- _Work instruction_:
Set out the data below as a numbered list, omitting blank lines. Begin with the line containing "You are a GUI" and continue through the line containing "The image size is (1920, 1080).", including both.
+++ Dataset excerpts
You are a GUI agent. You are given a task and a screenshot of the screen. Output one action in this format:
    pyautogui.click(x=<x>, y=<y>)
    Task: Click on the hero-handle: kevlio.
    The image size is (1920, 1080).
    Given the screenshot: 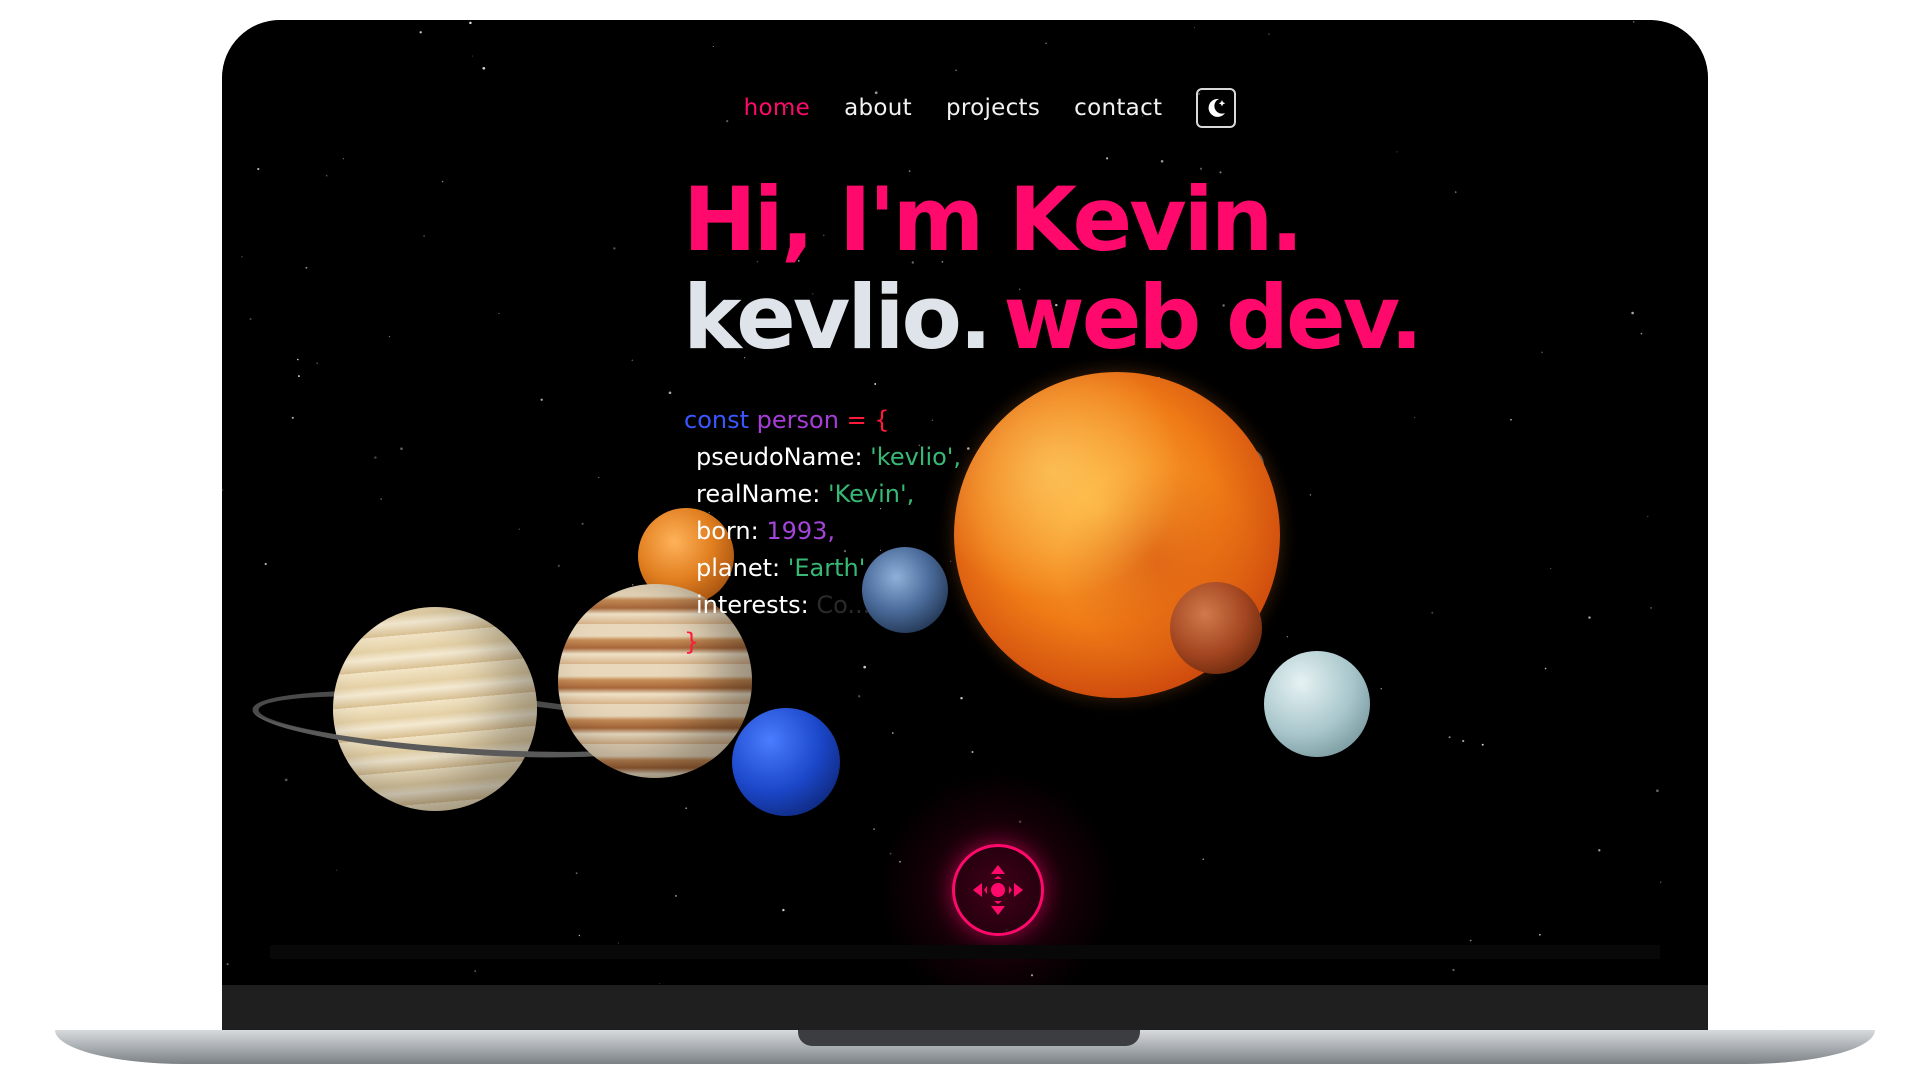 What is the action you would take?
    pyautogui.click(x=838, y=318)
++++++
+++ Dataset excerpts
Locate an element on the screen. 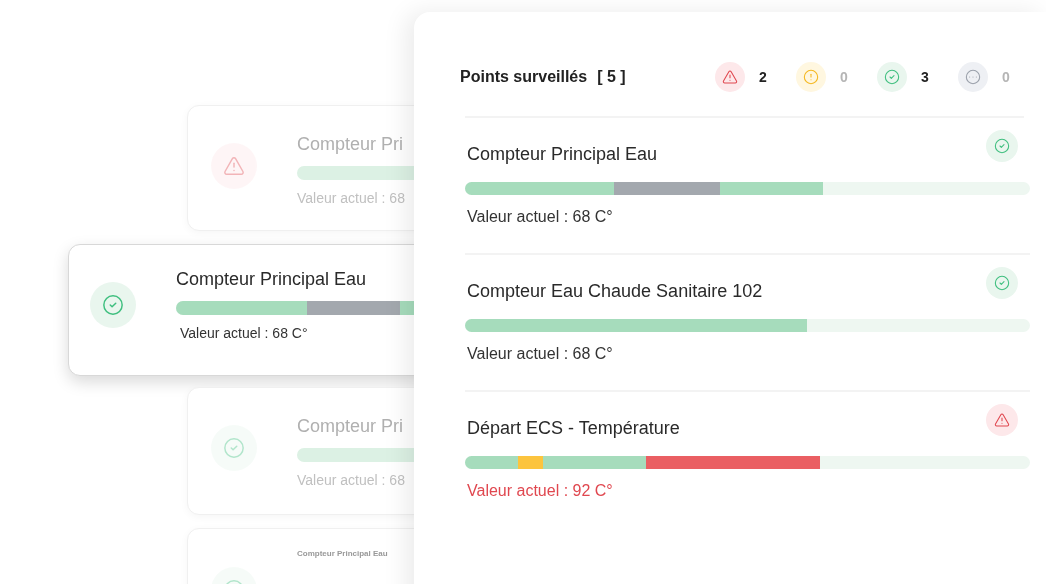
++++++
- _Task result_:
1. You are a GUI agent. You are given a task and a screenshot of the screen. Output one action in this format:
2.     pyautogui.click(x=<x>, y=<y>)
3.     Task: Click on the hero-handle: kevlio.
4.     The image size is (1920, 1080).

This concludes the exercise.